Review: nVidia Shield TV

Having been an active user of Home Theater Personal Computers for many years (running Windows 7/8.1), I was looking for a front-end device that could replace the cumbersome keyboard and mouse. I prefer having all my media in a separate NAS, like the Synology DS1815+ - instead of a big, noisy PC.



My first significant replacement came with my adoption of Roku 3, which, combined with Plex, could do most of the Home Theater duties reasonably well. Roku has some limitations - it cannot play many movies directly and requires Plex to transcode many high-def films into a format it can display.
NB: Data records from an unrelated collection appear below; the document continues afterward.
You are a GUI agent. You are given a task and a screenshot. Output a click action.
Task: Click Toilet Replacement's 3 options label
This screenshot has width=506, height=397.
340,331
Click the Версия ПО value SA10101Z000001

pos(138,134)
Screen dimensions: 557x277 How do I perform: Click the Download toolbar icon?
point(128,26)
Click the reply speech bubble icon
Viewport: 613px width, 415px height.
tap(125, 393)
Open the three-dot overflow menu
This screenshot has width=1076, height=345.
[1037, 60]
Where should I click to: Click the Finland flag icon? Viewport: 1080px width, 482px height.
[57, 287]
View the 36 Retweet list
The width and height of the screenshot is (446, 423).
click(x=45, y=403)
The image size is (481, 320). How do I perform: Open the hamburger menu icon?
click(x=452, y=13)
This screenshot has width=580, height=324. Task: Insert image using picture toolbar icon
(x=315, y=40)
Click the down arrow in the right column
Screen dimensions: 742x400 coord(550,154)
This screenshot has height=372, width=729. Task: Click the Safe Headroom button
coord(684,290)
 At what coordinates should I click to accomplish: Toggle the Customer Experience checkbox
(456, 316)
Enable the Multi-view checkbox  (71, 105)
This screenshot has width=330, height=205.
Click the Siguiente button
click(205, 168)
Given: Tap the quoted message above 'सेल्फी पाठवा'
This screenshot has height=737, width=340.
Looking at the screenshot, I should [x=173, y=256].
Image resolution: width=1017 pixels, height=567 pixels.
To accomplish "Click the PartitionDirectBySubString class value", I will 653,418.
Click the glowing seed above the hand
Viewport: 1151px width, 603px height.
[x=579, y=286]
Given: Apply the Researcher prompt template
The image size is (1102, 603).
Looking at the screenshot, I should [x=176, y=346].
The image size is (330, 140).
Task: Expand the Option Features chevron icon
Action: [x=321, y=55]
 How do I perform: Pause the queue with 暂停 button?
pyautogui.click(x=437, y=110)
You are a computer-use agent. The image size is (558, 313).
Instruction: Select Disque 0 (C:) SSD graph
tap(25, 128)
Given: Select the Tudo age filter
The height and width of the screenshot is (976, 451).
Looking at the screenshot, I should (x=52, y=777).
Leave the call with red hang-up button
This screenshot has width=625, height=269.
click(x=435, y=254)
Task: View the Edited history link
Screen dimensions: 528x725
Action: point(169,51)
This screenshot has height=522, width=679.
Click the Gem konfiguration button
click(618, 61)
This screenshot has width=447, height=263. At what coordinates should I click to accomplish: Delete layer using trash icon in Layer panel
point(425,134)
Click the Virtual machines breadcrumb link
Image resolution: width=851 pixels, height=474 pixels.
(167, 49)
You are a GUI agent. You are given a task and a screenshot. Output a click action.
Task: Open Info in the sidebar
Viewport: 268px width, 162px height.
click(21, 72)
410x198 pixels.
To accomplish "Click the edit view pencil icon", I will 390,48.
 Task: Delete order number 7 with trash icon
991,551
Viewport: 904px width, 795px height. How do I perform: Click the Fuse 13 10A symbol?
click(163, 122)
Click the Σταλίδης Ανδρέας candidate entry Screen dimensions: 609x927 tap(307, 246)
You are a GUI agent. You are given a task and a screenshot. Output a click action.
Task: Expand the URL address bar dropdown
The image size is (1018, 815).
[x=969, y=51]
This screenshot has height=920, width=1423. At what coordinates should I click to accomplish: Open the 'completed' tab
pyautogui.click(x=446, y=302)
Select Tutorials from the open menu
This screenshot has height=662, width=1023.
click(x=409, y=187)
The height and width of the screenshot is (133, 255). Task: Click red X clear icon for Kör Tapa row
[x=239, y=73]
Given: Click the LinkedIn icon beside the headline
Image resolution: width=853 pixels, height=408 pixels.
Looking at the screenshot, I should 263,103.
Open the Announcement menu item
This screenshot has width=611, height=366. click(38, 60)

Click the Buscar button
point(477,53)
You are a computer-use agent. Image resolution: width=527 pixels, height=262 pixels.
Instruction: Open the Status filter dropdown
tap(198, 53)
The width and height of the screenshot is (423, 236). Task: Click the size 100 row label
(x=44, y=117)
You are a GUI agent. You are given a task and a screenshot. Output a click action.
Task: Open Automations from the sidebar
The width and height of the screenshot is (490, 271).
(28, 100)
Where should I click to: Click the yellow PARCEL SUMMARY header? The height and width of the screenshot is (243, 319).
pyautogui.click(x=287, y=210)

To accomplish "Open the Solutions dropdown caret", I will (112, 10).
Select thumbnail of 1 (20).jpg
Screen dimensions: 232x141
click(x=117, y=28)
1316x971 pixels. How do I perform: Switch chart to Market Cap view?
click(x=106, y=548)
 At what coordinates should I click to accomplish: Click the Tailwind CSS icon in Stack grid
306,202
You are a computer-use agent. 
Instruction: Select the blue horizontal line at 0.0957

Besides, it does not support speech recognition (the new version does) and is sometimes slow.

My first attempt to replace it came with my dismal attempt at using Amazon's New Fire TV. I could never open the remote's battery compartment and send it back to Amazon.

I decided to try it with a promising Nvidia Shield TV. Although I liked the idea of the new Apple TV, I did not like the fact that Apple's device did not support 4K TV standards nor specific foreign channels like etvnet.com

During Black Friday, I noticed that Nvidia's Shield TV with remote - generally priced at $249 - was offered at $149. I decided to give it a shot.

The Shield is an Android-powered box with a nice TV remote and a gaming controller.
It had Plex and Netflix already pre-installed. It could even run Kodi (XBMC), which I used on an HTPC for many years.

Although it had fewer channels than Roku, the Shield was very responsive to button presses, and speech recognition even worked with Plex! Searching and navigation were far easier with voice. However, voice search does not work with Netflix.

I have tried a few games on the Shield, but they are not appealing yet. However, as a streaming box, the Shield is great and can replace my HTPC forever.